Microbeads, or plastic particles less than five millimeters in their largest dimension, have long been known to enter our food chains and end up in our stomachs.
They are commonly found in exfoliating products such as facial scrubs, but the latest studies show that they are present in eyeshadows, lipsticks and other cosmetic products, the Hong Kong Economic Journal reports.
The micro beads in these products are even smaller and harder to remove than those found in exfoliating products.
Most consumer brands, along with their retailers, have yet to pledge to stop the manufacture and sale of products with microbeads.
Environmental protection group Greenpeace recently deployed 40 volunteers to investigate products sold by five retailers in the city, such as Sasa, Bonjour and Colourmix, according to news website hk01.com.
Of the 1,413 products they tested, 219 were found to contain microbeads.

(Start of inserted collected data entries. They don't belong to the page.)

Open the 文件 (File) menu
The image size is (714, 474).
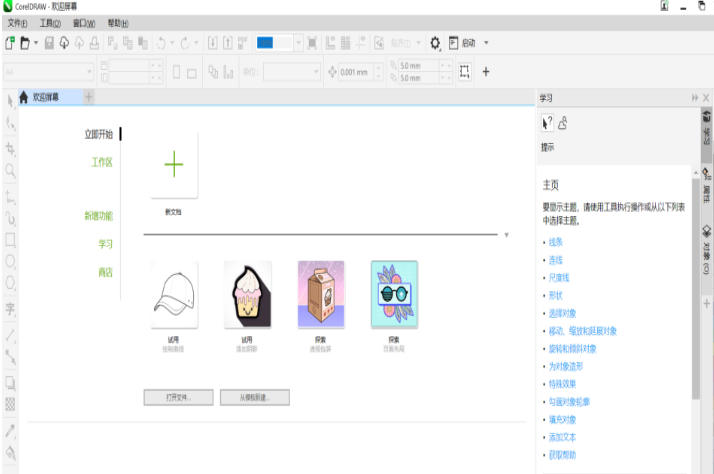[x=17, y=21]
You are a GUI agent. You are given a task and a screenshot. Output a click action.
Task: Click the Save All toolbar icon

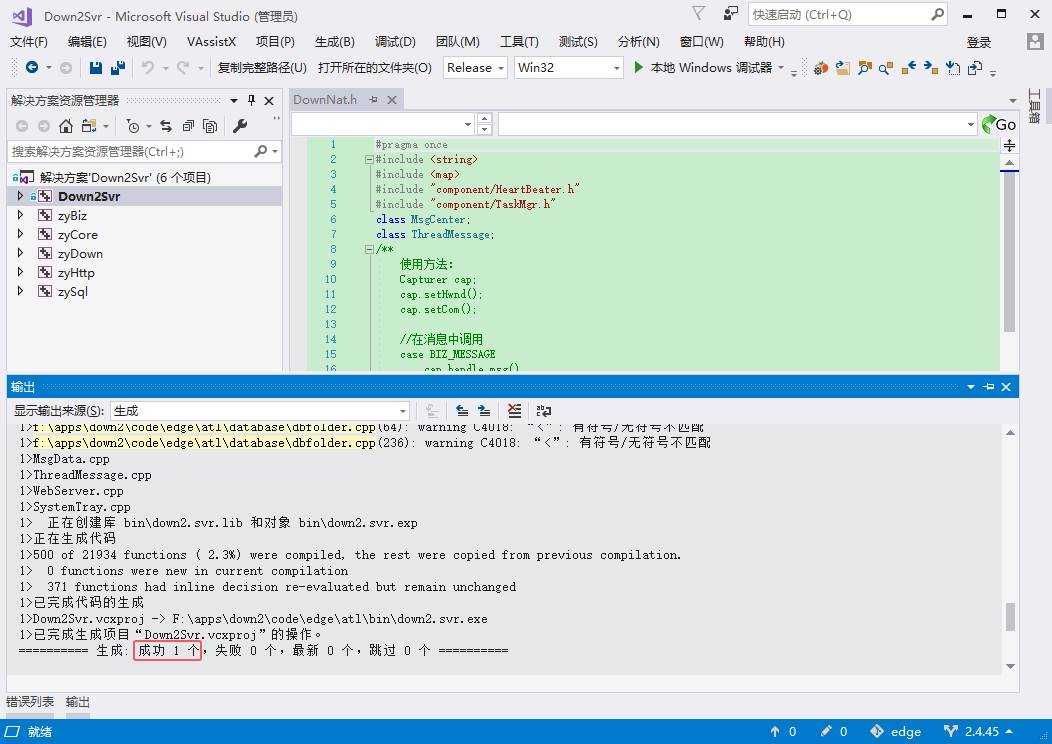click(118, 68)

Of the 219 items, 37 were rinse-off products such as facial wash while 182 were leave-on products like sunscreens and lotions.
Almost half of the products tested had no clear indications of their ingredients in Chinese or English, but only in Japanese and Korean which most consumers would not understand, let alone prompt them to avoid buying.
Greenpeace senior campaigner Kate Lin Pui-yee said a common misconception is that only exfoliating or cleaning products have microbeads, but the situation is even worse when it comes to other cosmetics.
According to medical studies, microbeads smaller than 100 nanometers can be absorbed by the skin, affecting our bodies in a more direct way, Lin said.
She urged manufacturers and retailers to stop making and selling products with microbeads to protect the health of consumers and the seas.